I’ve written a couple of times lately about how to approach short stories that might not make sense at first glance. Underlying that advice is that good stories are worth reading even if they aren’t instantly entertaining.
But why are they worth reading? What is the function of a good story?
Most stories I write about start with an element of entertainment — felicitous language, an intriguing character, a compelling situation. But they also offer some general impressions about what it means to be human. A subset of what it means to be human is that we face ethical dilemmas with no definitive answer.
Andrea Lee’s short story “Anthropology” offers a study in ethics for writers. Namely, what do we owe the people we write about, even as we explore our own place in the world?
Before diving into this story, one bit of context. It was included in the 2002 New Stories from the South anthology, and in an author’s blurb about the story, Lee explained how she wrote an essay for The New Yorker called “Quilts” about her family in rural North Carolina (published in 1983).
She said the piece “didn’t actually hurt any feelings, but it had in its execution a kind of dashing carelessness — I wrote it in my early twenties — and an eagerness to relegate real people to picturesque types that bordered on callousness and nowadays makes me cringe.”
Lee goes on to explain she wrote “Anthropology” as a fictional conversation with a cousin about her piece, “a fleshing out of one of those fantasies of expiation we all have.”

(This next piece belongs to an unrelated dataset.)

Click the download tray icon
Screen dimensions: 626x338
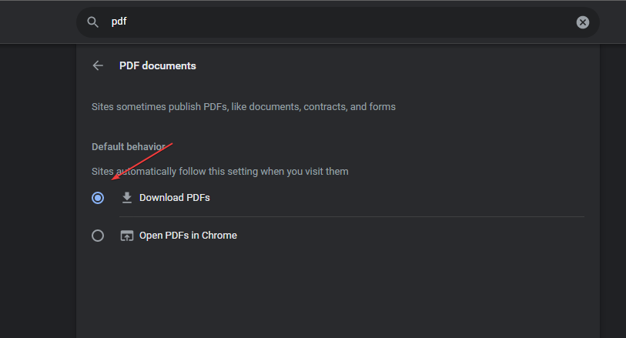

Overview of “Anthropology”
With that context out of the way, the story is about a narrator, who is an author much like Lee herself, in dialogue with her cousin. Both of them are from rural North Carolina but are living lives of sophisticated exile, the cousin as a scholar in the West Village in New York City and the narrator a writer in Italy.
She is visiting his apartment, and while he smokes fancy cigarettes, they discuss her article. Her cousin takes her to task for making their relatives sound “backward like a mixture of Amos ’n’ Andy and The Beverly Hillbillies.” He also says she “mortally offended” them by calling them “black.”
Much of the story is an investigation into what she should have called their relatives, who are of mixed-race heritage, being descendants of a white woman and a half-black, half-Native American man in the eighteenth century. Moreover, the family’s racial identity is wrapped up in social class. As the narrator explains,
In Ball County, everyone knows everyone’s place. There, the white-white people, the white-black people like Aunt Noah, and the black-black people all keep to their own niches, even though they may rub shoulders every day and even though they may share the same last names and the same ancestors.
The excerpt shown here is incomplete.